**Task input**
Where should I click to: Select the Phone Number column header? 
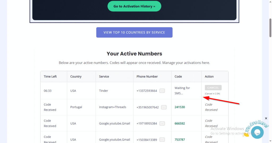point(147,77)
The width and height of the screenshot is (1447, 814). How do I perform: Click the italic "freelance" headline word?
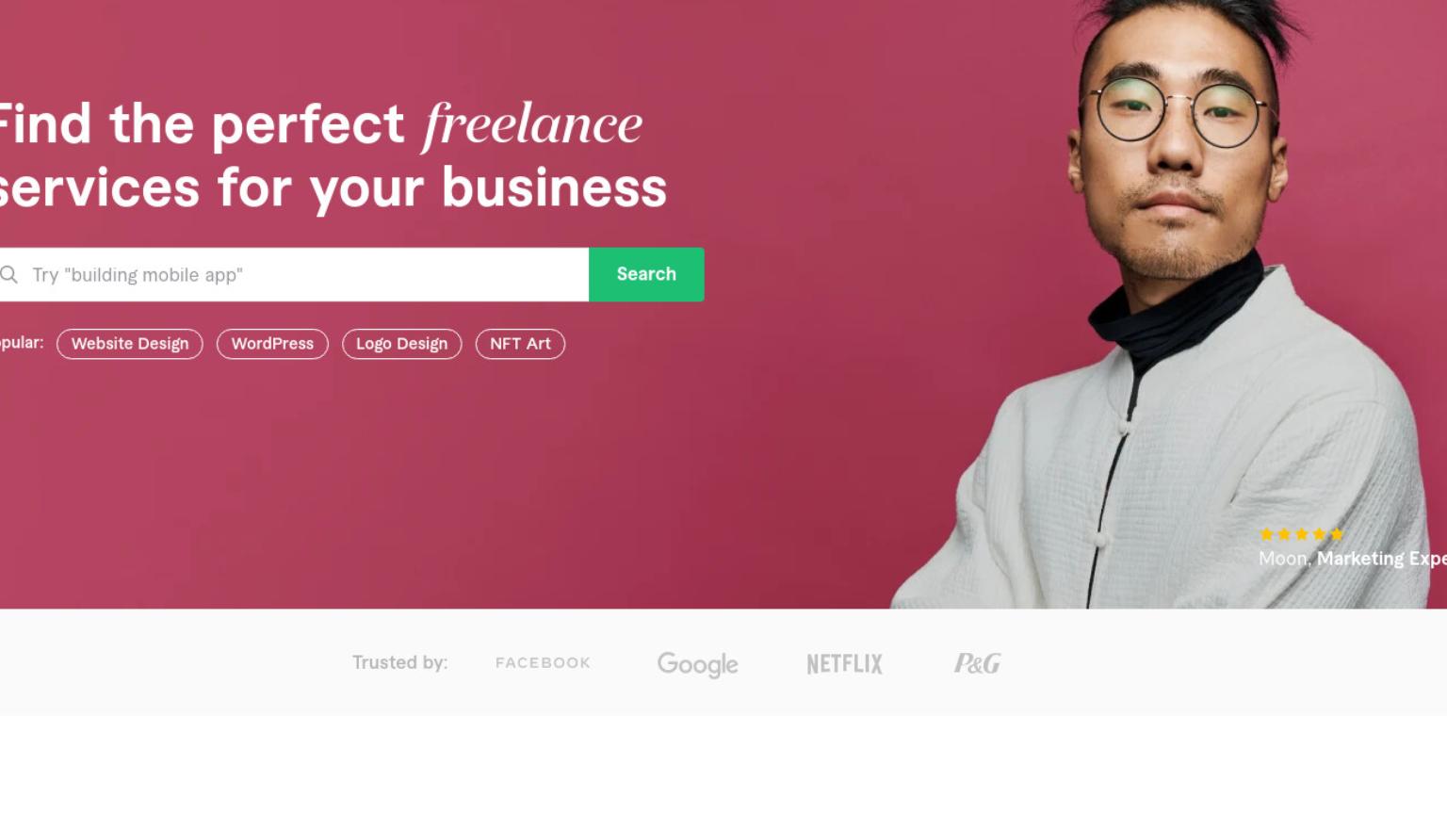click(532, 125)
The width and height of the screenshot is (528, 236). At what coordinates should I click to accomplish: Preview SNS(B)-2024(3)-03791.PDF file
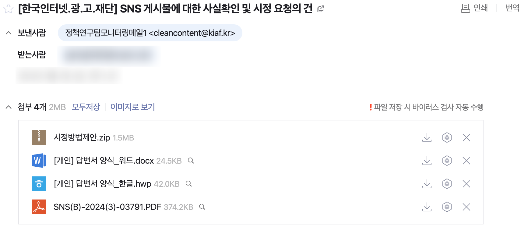click(x=202, y=207)
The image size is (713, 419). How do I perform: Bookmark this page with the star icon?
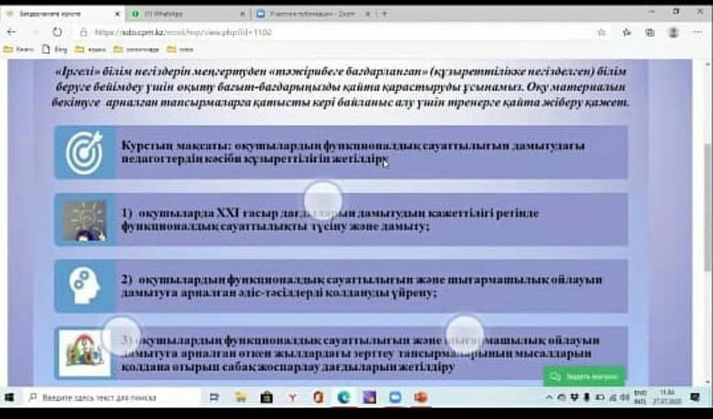coord(602,32)
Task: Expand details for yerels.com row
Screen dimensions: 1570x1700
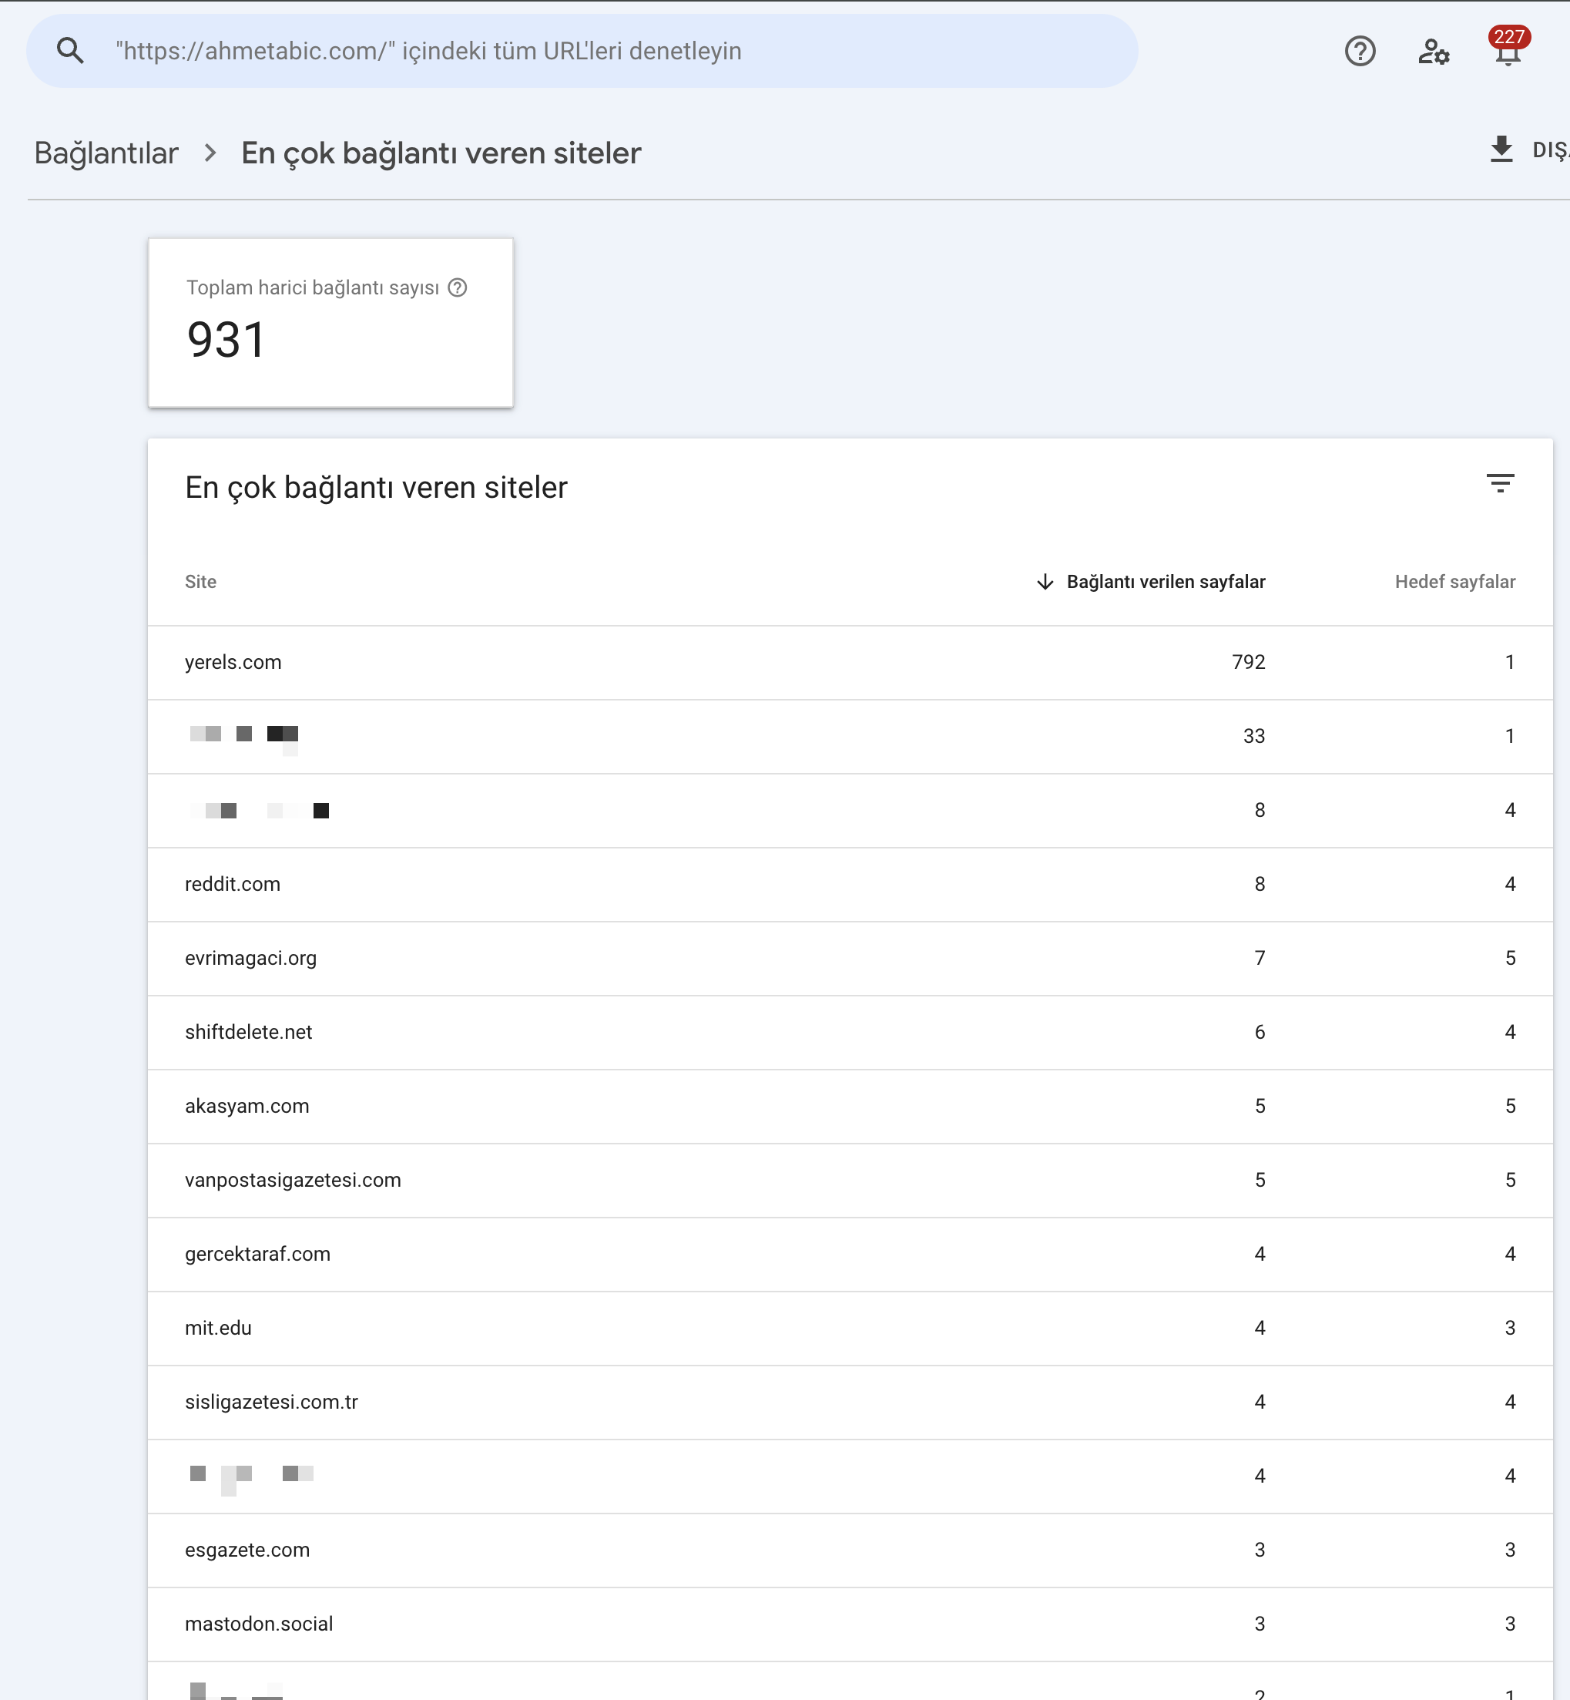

**Task statement**
Write out the listing above again, requests included, and offset every coordinate in the answers by adding 66 to each number. Leave the pictures out.

**Result of this task**
Where should I click to: Select the Phone Number column header? 
point(213,143)
The width and height of the screenshot is (1447, 814). How do I perform: Click the italic "freelance" headline word?
click(598, 191)
The width and height of the screenshot is (528, 236). At what coordinates should I click to accomplish: Preview SNS(B)-2024(3)-03791.PDF file
click(x=268, y=273)
The image size is (713, 419). How do I perform: Bookmark this page with the star icon?
coord(668,98)
Task: Expand details for yerels.com row
Screen dimensions: 1570x1700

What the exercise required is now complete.